[comp.os.minix] Miscellaneous bug fixes

brucee@runx.ips.oz (Bruce Evans) (02/15/88)
    This is a report on some of the Minix bugs I have attacked.  None
    of these have been discussed fully in comp.os.minix as far as I know.

    The most important fixes are for
(1)
    shell does not initialise a signal-catching longjump vector properly.
(2)
    kernel uses uninitialised processor direction flag.
(3)
    kernel does locks without unlock/restore.

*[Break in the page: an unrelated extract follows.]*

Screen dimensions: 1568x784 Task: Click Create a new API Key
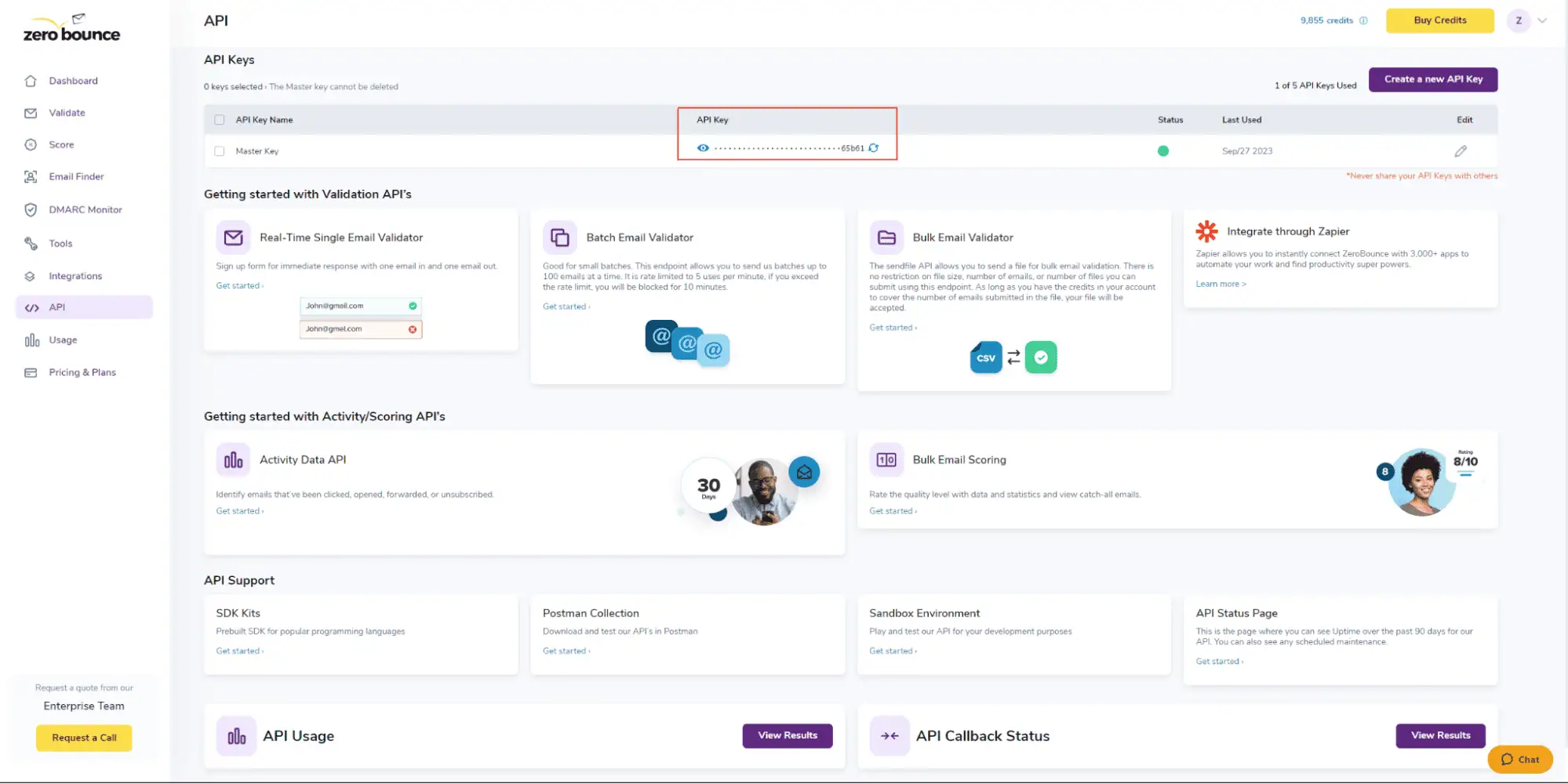[x=1432, y=79]
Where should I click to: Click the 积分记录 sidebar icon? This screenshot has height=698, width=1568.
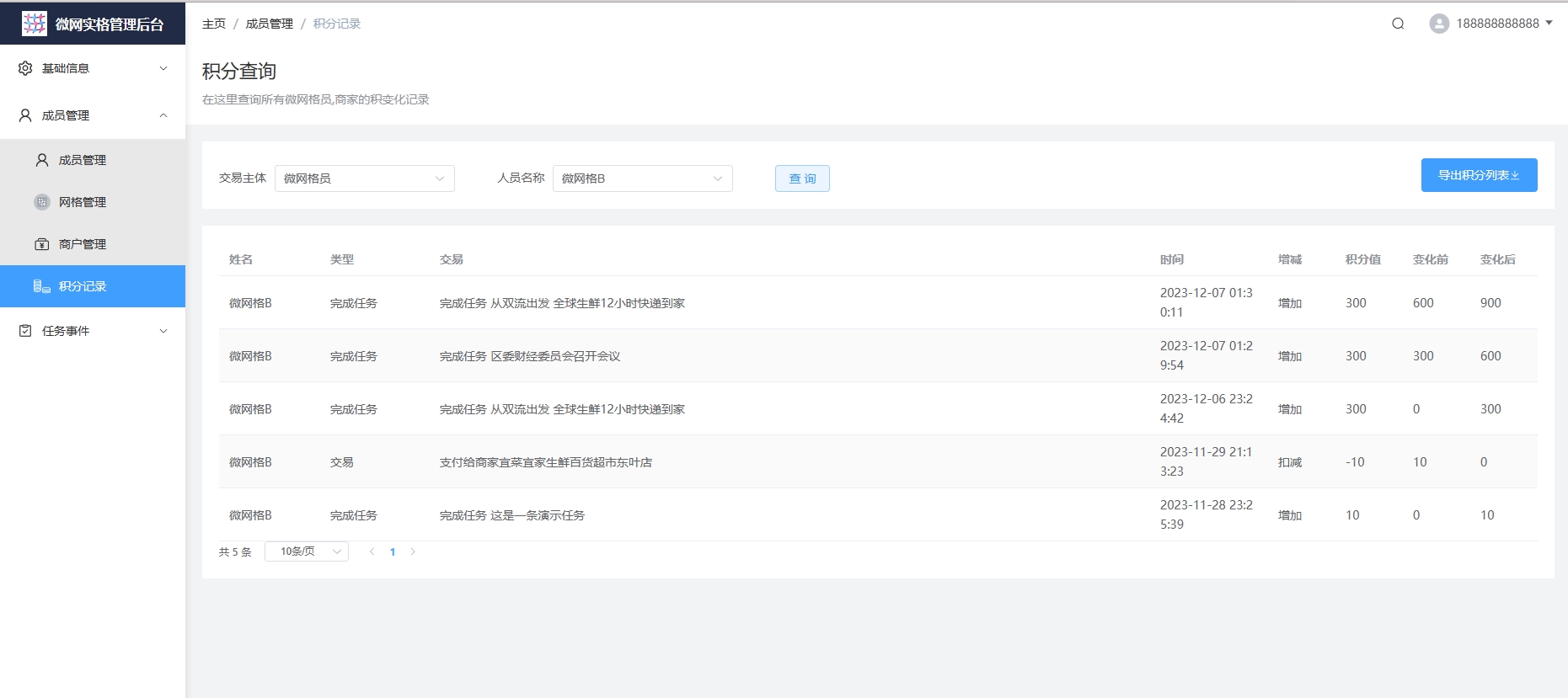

    I have provided fairly complete descriptions for the fixes, rather
    than diffs, because the actual differences are small and easy to do
    by hand, and small differences tend to be ambiguous (without
    context diffs).  A reference to The Book is given if possible,
    otherwise to V1.2+ sources.  Some of the bugs are timing-dependent
    and may only show up on a slow PC like mine.  It is possible that
    the bugs noted but not fixed are only compiler bugs.


SYSTEM BUGS
-----------

Direction flag
--------------
    In a recent posting, Bing Bang said that the direction flag was not
    being cleared properly in kernel/klib88.s, wth cp_mess() being the
    only (?) thing messed up.  In fact the main routines in klib88.s do
    not initialise it at all (after an interrupt)! So phys_copy(),
    vid_copy(), resvec(), and scr_up() for the new tty driver are also
    affected.  scr_down() of course needs the opposite direction and
    sets and restores it correctly.

    It is amazing that this has caused so few problems.  The kernel is
    vulnerable while any library routine has the direction flag set.
    I use an assembler version of memcpy() which sets it, but cannot
    attribute any crashes directly to this bug.

    The kernel ought to clear the direction flag on every interrupt
    (the processor ought to but doesn't) and keep it clear except in
    subroutines.  This requires some cooperation from the compiler and
    library routines.  Some compilers also require it.  For now, it's
    simpler and more portable to clear the flag in every routine
    needing it.

Fix:
    Add lines "cld" to klib88.s in the following places.
    Your line numbers probably differ.
            after  "cli"  in phys_copy()  (line 46)
                later would be clearer but don't put it in a loop
            before  "rep"  in cp_mess()   (line 168)
                best place
            after "cli" in vid_copy()     (line 482)
            before  "rep"  in scr_up()    (line 546??)
            before  "rep"  in res_vec()   (line 802??)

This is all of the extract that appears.